The environment of database is said to be instance. A database instance or an ‘instance’ is made up of the background processes needed by the database software. These processes usually include a process monitor, session monitor, lock monitor, etc. They will vary from database vendor to database vendor.
A typical structure of a DBMS with its components and relationships between them is show. The DBMS software is partitioned into several modules. Each module or component is assigned a specific operation to perform. Some of the functions of the DBMS are supported by operating systems (OS) to provide basic services and DBMS is built on top of it. The physical data and system catalog are stored on a physical disk. Access to the disk is controlled primarily by as, which schedules disk input/output. Therefore, while designing a DBMS its interface with the as must be taken into account.
There are two techniques used for the purpose of data base designing from the system requirements. These are:
• Top down Approach known as Entity-Relationship Modeling
• Bottom Up approach known as Normalization.
When a company asks you to make them a working, functional Database Management System (DBMS) which they can work with, there are certain steps to follow. Let us summarize them here:
1. Gathering information: This could be a written document that describes the system in question with reasonable amount of details.
2. Producing ERD: ERD or Entity Relationship Diagram is a diagrammatic representation of the description we have gathered about the system.
3. Designing the database: Out of the ERD we have created, it is very easy to determine the tables, the attributes which the tables must contain and the relationship among these tables.
4. Normalization: This is a process of removing different kinds of impurities from the tables we have just created in the above step.
How to Prepare an ERD
Let us take a very simple example and we try to reach a fully organized database from it.
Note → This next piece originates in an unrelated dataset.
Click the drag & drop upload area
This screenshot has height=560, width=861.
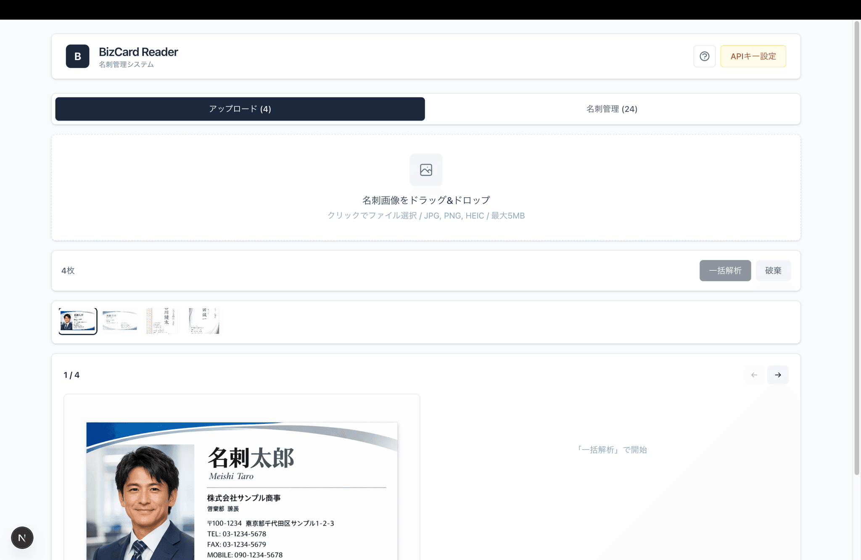[x=426, y=200]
Let us look at the following simple statement:
A boy eats an ice cream.
This is a description of a real word activity, and we may consider the above statement as a written document (very short, of course).
Now we have to prepare the ERD. Before doing that we have to process the statement a little. We can see that the sentence contains a subject (boy), an object (ice cream) and a verb (eats) that defines the relationship between the subject and the object. Consider the nouns as entities (boy and ice cream) and the verb (eats) as a relationship. To plot them in the diagram, put the nouns within rectangles and the relationship within a diamond. Also, show the relationship with a directed arrow, starting from the subject entity (boy) towards the object entity (ice cream).